Denis (Adam Prieto) is a handsome, heavily tattooed and unexpectedly timid young man living in Galicia, Northwestern Spain. He loves rock music, regularly attends gigs and plays in a small band. One day, a group of friends drag him into a burglary. The young people break into a large and posh mansion, listen to loud music, drink, smoke, smash objects and steal the large flatscreen television. The hesitant criminal ends up intoxicated with alcohol and crashes in one of the bedrooms. Fifty-year-old Bea (Mara Sánchez) gets home a few hours later and is shocked to find the place thrashed, and the unconscious stranger. She hits Denis’s face with an object and he flees, with a nosebleed. To Bea’s surprise, he returns briefly after, with the stolen television on his arms.
The two strangers bond. They are both very lonely people. Denis broke up with his only girlfriend ever and dreams of moving to Berlin, but his earnings as labourer at the Vigo port are very meagre. Bea separated from her husband Alfonso six months earlier, and the have been trying to sell the house since. She has a daughter roughly of the same age of Denis, but her only child isn’t particularly concerned about her mother feelings (she’s just annoyed that the divorce her thrown a spanner into some of her plans). And both characters have hormone problems: Bea is on her menopause, while Denis has had to take testosterone since he transitioned. The knowledge that the male is trans neither puzzles nor daunts Bea.

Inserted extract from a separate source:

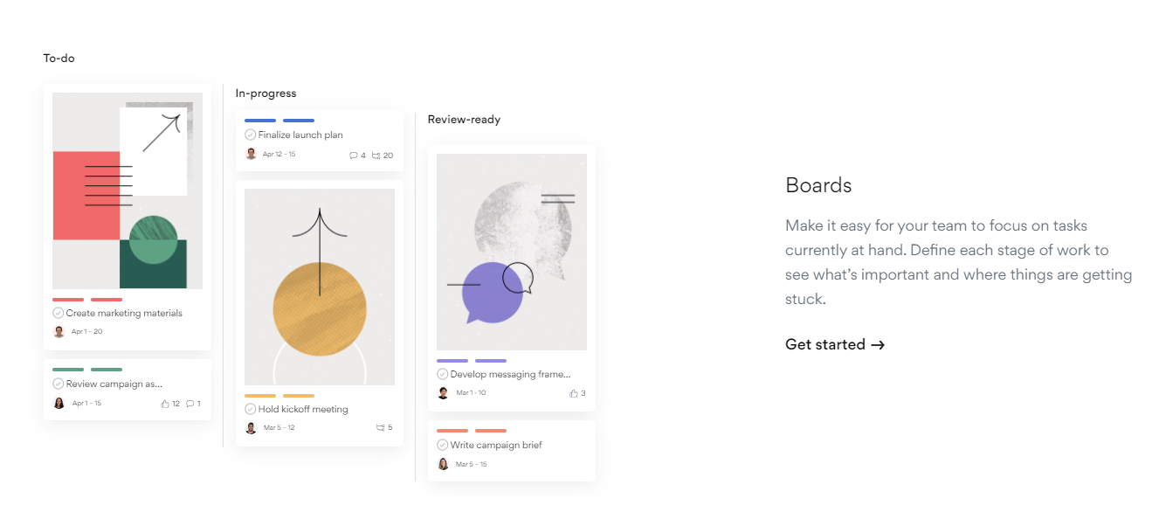Click assignee avatar on Create marketing materials
This screenshot has width=1152, height=519.
[59, 331]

A tender love story follows, in a simple and austere film set mostly inside the house where the two lovebirds first met. Denis’s ingenuousness is moving, at times even funny. He asks to borrow a shirt and to brush his teeth before leaving the house he burgled. He forces himself into a surprise encounter with Alfonso and the daughter. The outcome is awkward at first, before Denis successfully circumvents any potential embarrassment. To Denis’s enchantment, Bea too is deeply connected to music. And she becomes curious about his artistic skills.
It isn’t clear whether Pietro a trans actor, or whether Fazáns resorted to transface (a practice guaranteed to ruffle some feathers in parts of the LGBT+ community and the identity movement). While Almodovar found the perfect excuse to have a cis actor play a trans character in The Law of Desire (1987): he also got a trans actor to play a cis character. It’s not clear whether the Galician filmmaker had such a subversive and compelling reason here. I’m not a purist, and so I’d like to compliment Prieto for their performance, whatever their gender assigned at birth. He’s truly magnetic, with a quiet and genuine smile, and a latent joie-de-vivre. Sánchez too is very good in the role of a woman who became caught in the rut of career and middle age, and saw suddenly saw an escape route leading directly back into her rebellious youth.

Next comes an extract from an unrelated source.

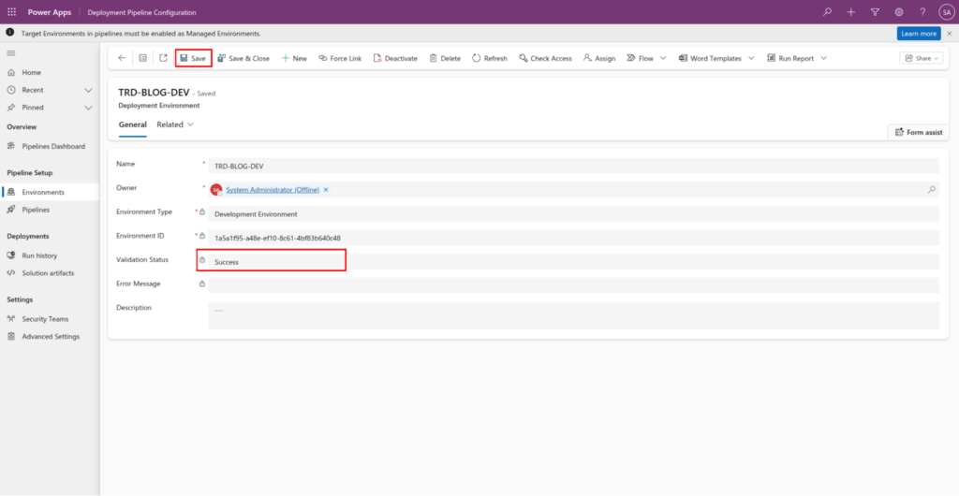Click the Save button
This screenshot has height=496, width=959.
(193, 58)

Entirely spoken in Galician language, The Dashed Line is also a tribute to Galician rock, a region of Spain more commonly associated with Celtic heritage and bagpipes (particularly Carlos Nunez, the piper behind the soundtrack of Alejandro Amenábar’s The Sea Inside, from 2004). The entirely diegetic soundtrack (in other words: the characters listen to the songs) is infused with the perfect balance of joy and nostalgia. A pleasant movie to watch – much like listening to an old vinyl by your long-forgotten rock favourite.
The Dashed Lines premiered in the Official Competition of the 29th Tallinn Black Nights Film Festival, where this piece was originally written. Also showing at REC Tarragona.